Valle’s line, based strictly on his raw numbers compared to the GCL average, was about 17% above league average. He did this as a 17 year old, and he’s a catcher, which are the biggest points in his favor at this stage. But he does come with some red flags. First, his SecA was only .198, a very low number. He drew only 12 walks and had only 17 extra base hits out of 47 total hits. His K rate is manageable, at 16.8%, though hes going to need to improve his secondary numbers as he improves. As I mentioned, he performed well at the toughest defensive position at age 17 in this league, so he does get credit, but it comes with red flags.

Harold Garcia, 2B: .299/.402/.511

Garcia, 21, was very very old for the GCL, which has to be said up front. And the odds of him becoming a great prospect are slim. But if we’re talking about raw performance, Garcia was one of the best hitters in the GCL. His .414 SecA is fantastic, he didn’t strike out all that much (15.2% of the time), he walked in 9.5% of his plate appearances, and 42% of his hits went for extra bases. The big thing is, most legit prospects coming from Latin America are 17/18 when they make their US debut. Garcia played in the VSL last year, posting a .296/.383/.402 line, making this year’s stat line all the more impressive. Again, he’s not likely a legit prospect, but he had the best statistical season of any GCL player, it was his debut, and I felt he deserved a mention.

Zach Collier, OF: .271/.347/.357

Collier, the Phillies supplemental 1st round pick, has gotten excellent reviews from outlets like BA since being drafted, even being compared to a young Garrett Anderson. His debut, statistically, was good but not great. He finished with a .257 SecA, and the biggest plus for him right now is the 11.3% BB rate. I harp and harp on plate discipline, and he’s shown a good eye thus far at the plate. He didn’t flash a whole lot of power, only 28.6% of his hits went for extra bases, and he finished with a .086 ISO, but he was young for the league, and as he fills out he should show more power.

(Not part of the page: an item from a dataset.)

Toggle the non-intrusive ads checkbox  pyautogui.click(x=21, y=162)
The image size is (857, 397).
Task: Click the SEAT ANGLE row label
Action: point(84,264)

Leandro Castro, OF: .298/.317/.422

Castro, making his US debut at age 19, was again a bit old for the league, but posted a decent composite line, putting him about 14% above the GCL average. He posted a .180 SecA, which was largely influenced by his microscopic 2.4% BB rate. His XBH% was lower than Collier’s, at 27.1%, but he had a slightly better ISO of .124. At this point he looks like a marginal prospect at best, but I’d say he is a prospect, at least for now.

Yonderman Rodriguez, 3B: .302/.421/.364

Following along the lines of Harold Garcia, I have to mention Yonderman Rodriguez. His composite OPS line was about 30% above the GCL average, stronly driven by his walk rate, an eye popping 17% in 159 PA’s. He didn’t show much power at all, as evident in the .062 ISO, but the walk rate boosted his SecA to .318, one of the best scores of any Phillies hitter in the GCL. As with Garcia, he’s not really a prospect until he proves he can hit at higher levels. But there really weren’t a whole lot of other options for this spot.


Anthony Gose had a disappointing debut, posting a .256/.293/.359 batting line in only 41 PA’s before going down with an injury. Anthony Hewitt’s debut was also poor, though it was less surprising. His final line of .197/.256/.299 was a whopping 39% worse than the average GCL line of .253/.331/.356. Jean Rodriguez, another 2008 pick, struggled in his debut, Ruddy Rio-Nunez had only 7 PA’s, and Damarii Saunderson had only 39 PA’s, and despite the .540 OPS had a .310 SecA. Jim Murphy, a 2008 draftee, isn’t really worth mentioning (even though I just did), because he was 22, 4 years older than the average GCL prospect. Nice numbers, but fairly insignificant.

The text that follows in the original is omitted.